0

I'm searching for a better/faster way than this one to generate labels for a variable :

df <- data.frame(a=c(0,7,1,10,2,4,3,5,10,1,7,8,3,2))
pick <- c(0,1,2,3,10)
df[sapply(df$a,function(x) !(x %in% pick)),"a"] <- "a"
df[sapply(df$a,function(x) x==0),"a"] <- "b"
df[sapply(df$a,function(x) x==1 | x==2 | x==3),"a"] <- "c"
df[sapply(df$a,function(x) x==10),"a"] <- "d"

df$a
[1] "b" "a" "c" "d" "c" "a" "c" "a" "d" "c" "a" "a" "c" "c" 

For simplicity, I just have one variable in this example, of course there are more variables in my dataset but I just want to change a specific one.

beginneR
  • 3,207
  • 5
  • 30
  • 52

4 Answers4

2

You don't need sapply:

df$a[!df$a %in% pick] <- "a"
df$a[df$a==0] <- "b"
df$a[df$a %in% 1:3] <- "c"
df$a[df$a==10] <- "d"

You could also produce the same result with factors:

df <- data.frame(a=c(0,7,1,10,2,4,3,5,10,1,7,8,3,2))

# the above method
a <- df$a
a[!df$a %in% pick] <- "a"
a[df$a==0] <- "b"
a[df$a %in% 1:3] <- "c"
a[df$a==10] <- "d"

# one way that gives a warning
b1 <- factor(df$a, levels=0:10, labels=c("b",rep("c",3),rep("a",6),"d"))

# another way that won't give a warning
b2 <- factor(df$a)
levels(b2) <- c("b",rep("c",3),rep("a",4),"d")
b2 <- as.character(b2)

# a third strategy using `library(car)`
b3 <- car::recode(df$a,"0='b';1:3='c';10='d';else='a'")

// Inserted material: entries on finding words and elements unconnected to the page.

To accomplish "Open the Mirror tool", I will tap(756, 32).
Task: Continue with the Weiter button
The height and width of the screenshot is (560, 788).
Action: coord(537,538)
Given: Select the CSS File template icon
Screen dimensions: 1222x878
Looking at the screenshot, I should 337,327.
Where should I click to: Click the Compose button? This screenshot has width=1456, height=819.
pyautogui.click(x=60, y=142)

# check that all strategies are the same
all.equal(a,as.character(b1))
# [1] TRUE
all.equal(as.character(b1),as.character(b2))
# [1] TRUE
all.equal(as.character(b1),as.character(b3))
# [1] TRUE
Thomas
  • 43,637
  • 12
  • 109
  • 140
2

You might also consider mapvalues or revalue in plyr, particularly if you're dealing with more labels:

df$a <- mapvalues(df$a, c(0, 1, 2, 3, 10), c("b", "c", "c", "c", "d"))
df$a[! df$a %in% c("b", "c", "d")] <- "a" # The !pick values
Peyton
  • 7,266
  • 2
  • 29
  • 29
2

Here is another fairly straightforward solution:

names(pick) <- c("b", "c", "c", "c", "d")
x <- names(pick[match(df$a, pick)])
x[is.na(x)] <- "a"
x
# [1] "b" "a" "c" "d" "c" "a" "c" "a" "d" "c" "a" "a" "c" "c"

It is even more straightforward if you include an NA in your "pick" object.

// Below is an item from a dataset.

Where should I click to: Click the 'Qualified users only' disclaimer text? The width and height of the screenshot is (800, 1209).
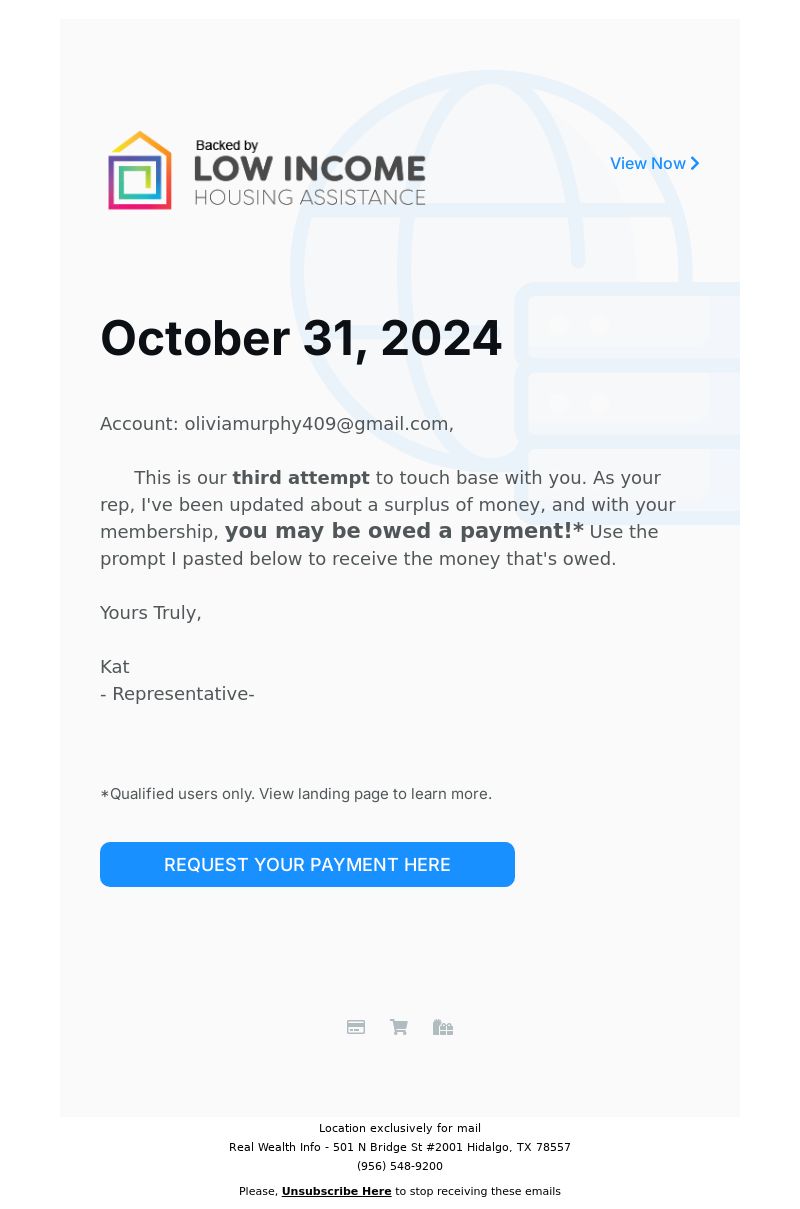click(296, 794)
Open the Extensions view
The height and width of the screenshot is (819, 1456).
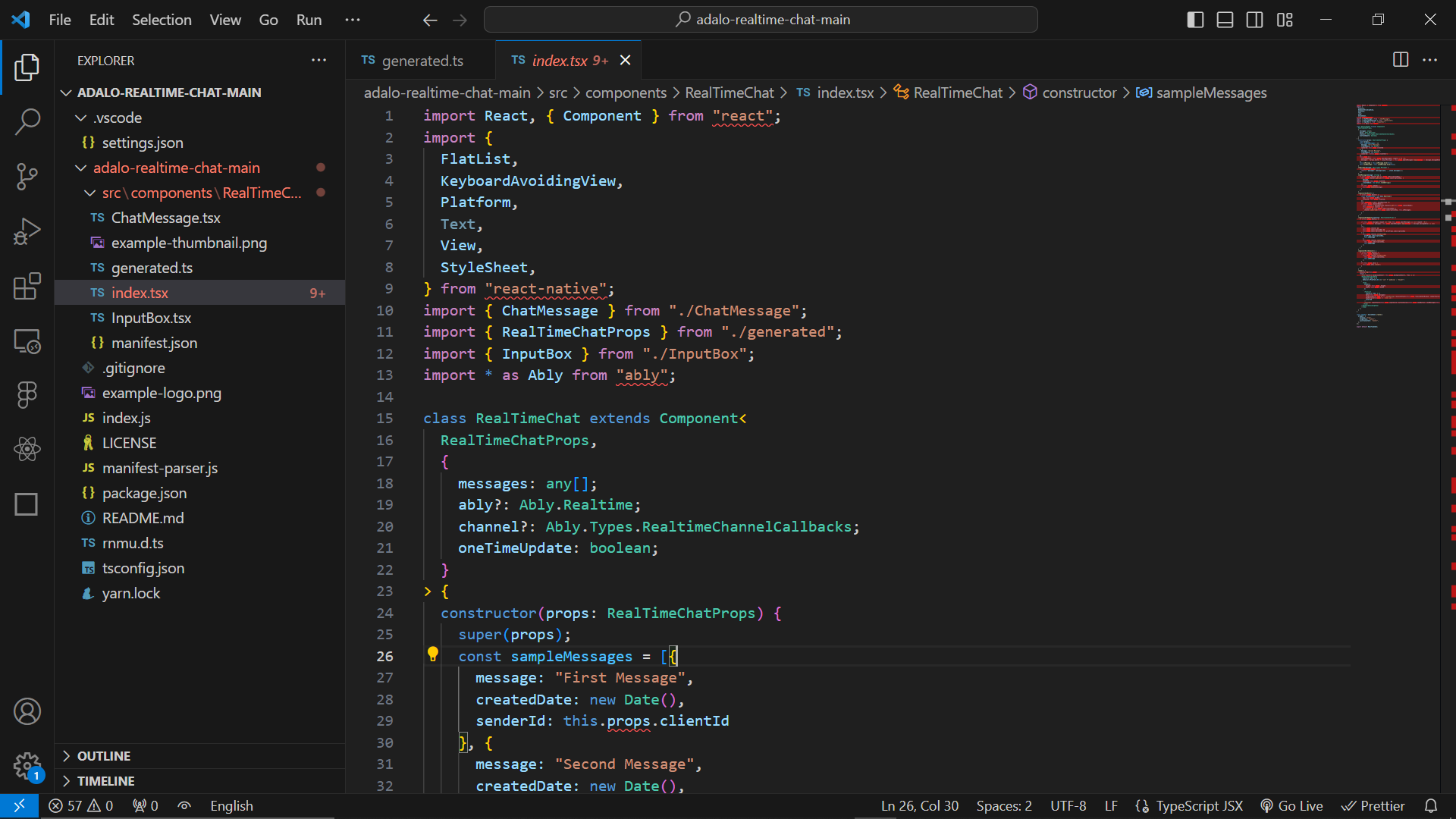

pick <- c(NA, 0, 1, 2, 3, 10)
names(pick) <- c("a", "b", "c", "c", "c", "d")
names(pick[match(df$a, pick, nomatch = 1)])
# [1] "b" "a" "c" "d" "c" "a" "c" "a" "d" "c" "a" "a" "c" "c"

If you use this second alternative, note that nomatch takes an integer value of the position of what you're matching agains. Here, nomatch maps to "NA" which is in the first position in your "pick" vector. If the "NA" were in the last position, you would enter it as nomatch = 6 instead.

A5C1D2H2I1M1N2O1R2T1
  • 190,393
  • 28
  • 405
  • 485
0

You can also use ifelse function.

with(df,ifelse(a==0,"b",ifelse(a %in% c(1,2,3),"c",ifelse(a==10,"d","a"))))
 [1] "b" "a" "c" "d" "c" "a" "c" "a" "d" "c" "a" "a" "c" "c"
Metrics
  • 15,172
  • 7
  • 54
  • 83